Notas #2

– Ir ao circuito comercial está se tornando uma aventura perigosa, mas é um exercício necessário. Mas os filmes precisam ajudar. O que acontece com os blockbusters? Nunca fui muito de criticar isso, mas é que neste mês o negócio ficou feio. Ainda que eu quisesse ver Thor, posso viver sem ele. Rio, Piratas do Caribe 4(!), Velozes e Furiosos 5 (!!!), nenhum me desperta o menor interesse. O único que talvez me faça levantar da cadeira é Se Beber, Não Case 2, ainda que o primeiro seja mais interessante por sua estrutura narrativa que por ser engraçado mesmo (o que é quase um pecado para uma comédia). E pensar que a Pauline Kael reclamava do cinema comercial dos anos 70…

– Vários filmes brasileiros em cartaz. Deles não dá pra escapar. Destaque: a Sessão Vitrine, que vai exibir em circuito alguns filmes que rodaram os festivais brasileiros, mas dificilmente chegariam ao circuito comercial. Já passou Estrada para Ythaca, essa semana é exibido Um Lugar ao Sol, e ainda estão programados Chantal Akerman de Cá, Estrada Real da Cachaça e Pacific. O horário é bem ruim, mas vale a pena ver o cinema mais discutido no Brasil hoje. E principalmente, para a crítica, vale rever e reavaliar esses filmes longe do calor (e, muitas vezes, empolgação) dos festivais.

– Um filme pequeno visto que, surpreendentemente, foi lançado comercialmente é Bollywood Dream, de Beatriz Seigner. É um filme apenas simpático. Há uma tentativa de fazer um filme de gênero com poucos recursos, ainda que não funcione: é uma comédia, mas que não é engraçada. Como disse, é apenas simpática. Mas o principal é a questão da amizade, que perpassa o cinema brasileiro como um todo (quatro filmes recentemente em cartaz têm a amizade como um assunto importante). Aqui sua mecânica é o contrário de Estrada para Ythaca: as três protagonistas partem do grupo para chegar ao individual, começam como um corpo único e as diferenças se descobrem ao longo da trajetória. Cada uma delas descobre seu “destino” a partir do grupo. Essa passagem não é muito bem construída. De repente, elas brigam e percebem que seus sonhos são diferentes. Apesar disso, interessa pelo diálogo dessa mecânica da amizade.

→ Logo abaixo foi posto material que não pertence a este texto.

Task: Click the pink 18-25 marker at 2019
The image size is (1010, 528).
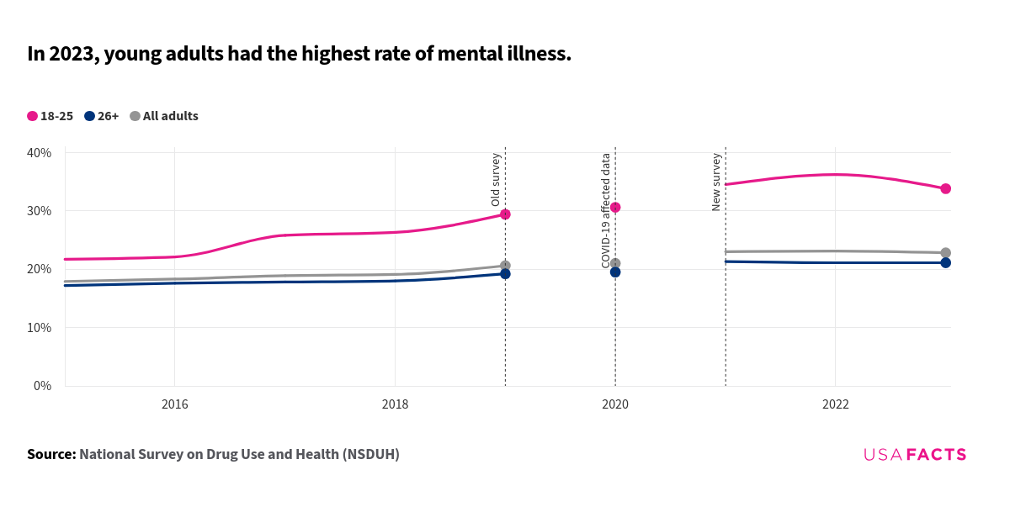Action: pyautogui.click(x=505, y=214)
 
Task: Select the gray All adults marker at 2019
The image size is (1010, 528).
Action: pyautogui.click(x=505, y=266)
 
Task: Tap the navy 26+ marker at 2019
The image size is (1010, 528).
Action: pyautogui.click(x=505, y=274)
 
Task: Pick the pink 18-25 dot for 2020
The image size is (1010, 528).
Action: pyautogui.click(x=615, y=208)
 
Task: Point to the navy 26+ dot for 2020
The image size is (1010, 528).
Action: pyautogui.click(x=615, y=272)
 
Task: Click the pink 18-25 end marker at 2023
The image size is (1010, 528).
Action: pyautogui.click(x=945, y=188)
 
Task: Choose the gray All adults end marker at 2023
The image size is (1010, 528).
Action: pyautogui.click(x=945, y=253)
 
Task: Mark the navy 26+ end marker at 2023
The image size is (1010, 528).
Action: pyautogui.click(x=945, y=263)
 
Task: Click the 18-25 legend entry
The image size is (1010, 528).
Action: pyautogui.click(x=50, y=116)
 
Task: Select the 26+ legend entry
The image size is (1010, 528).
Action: pyautogui.click(x=102, y=116)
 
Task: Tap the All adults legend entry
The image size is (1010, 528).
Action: pyautogui.click(x=164, y=116)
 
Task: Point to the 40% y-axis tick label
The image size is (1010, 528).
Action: pyautogui.click(x=40, y=153)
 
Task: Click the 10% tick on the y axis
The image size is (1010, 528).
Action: pyautogui.click(x=40, y=328)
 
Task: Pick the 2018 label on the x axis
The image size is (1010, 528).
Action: pyautogui.click(x=395, y=404)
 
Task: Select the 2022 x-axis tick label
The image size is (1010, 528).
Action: pyautogui.click(x=835, y=404)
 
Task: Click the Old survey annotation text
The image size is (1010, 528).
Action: pyautogui.click(x=496, y=179)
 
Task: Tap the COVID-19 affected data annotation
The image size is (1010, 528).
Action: pyautogui.click(x=606, y=210)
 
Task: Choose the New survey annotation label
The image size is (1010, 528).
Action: pyautogui.click(x=716, y=182)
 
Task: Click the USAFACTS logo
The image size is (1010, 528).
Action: pyautogui.click(x=915, y=455)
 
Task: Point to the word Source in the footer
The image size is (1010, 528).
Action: pyautogui.click(x=51, y=454)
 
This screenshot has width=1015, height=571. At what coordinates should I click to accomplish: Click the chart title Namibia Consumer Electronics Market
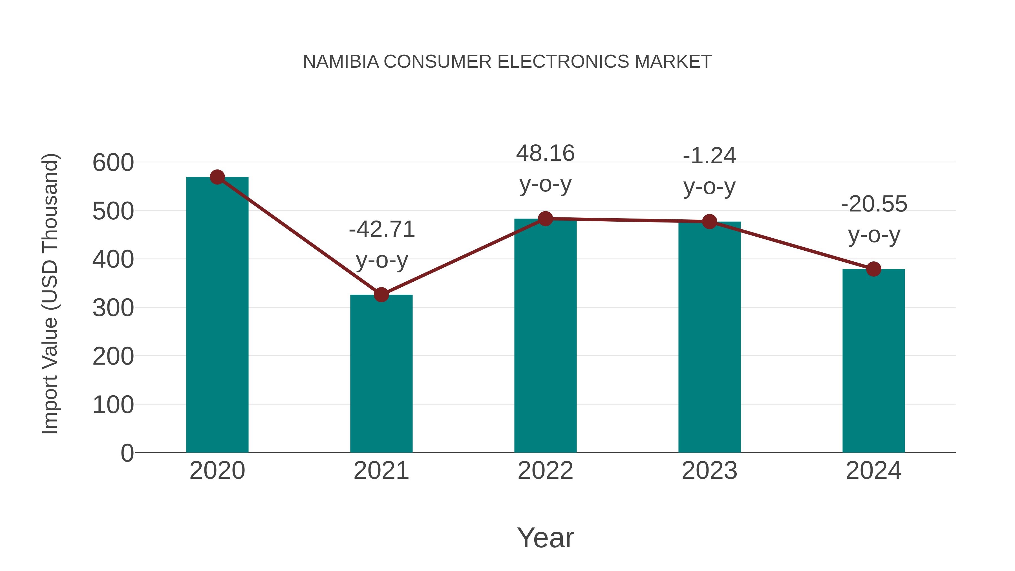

– Outro filme que tem a amizade como interesse é Todo Mundo Tem Problemas Sexuais, de Domingos Oliveira. A amizade é uma política, mais que tema central. É uma amizade alegre, de união de forças profissionais. Os únicos momentos em que todos estão juntos são os interlúdios, quando eles comentam os episódios do filme, se descontraem, agem como trupe artística. É nesse sentido, de trupe, que as relações éticas do grupo se estabelecem. Eles querem chegar numa verdade comum (o filme) e não fechar-se em si como célula de sobrevivência perante o mundo. É uma relação de amizade bem demarcada quanto a seus limites.

– O filme de Domingos lembra um pouco o filme de outro Oliveira, o Manoel. Singularidades de uma Rapariga Loura e Todo Mundo Tem Problemas Sexuais são filmes de velhice que se assemelham a uma traquinagem. Há, sobretudo, a alegria de estar no mundo.

– O filme mais bizarro em circuito: Ricky. Ozon superou-se: seus filmes pouco me dizem, mas este tem uma estranheza instigante. Está longe de ser um grande filme, mas pelo menos rende conversas no bar após a sessão. Uma fábula? Uma alegoria? Uma bobagem, apenas? Ozon poderia ser mais assim e menos O Amor em Cinco Tempos.

– Não falei nada do lançamento em circuito de Cópia Fiel porque muitas vezes não sei o que dizer sobre uma obra-prima.

Cópia Fiel é lynchiano. É clima, ritmo e discussão da representação. É o primo diurno de Estrada Perdida.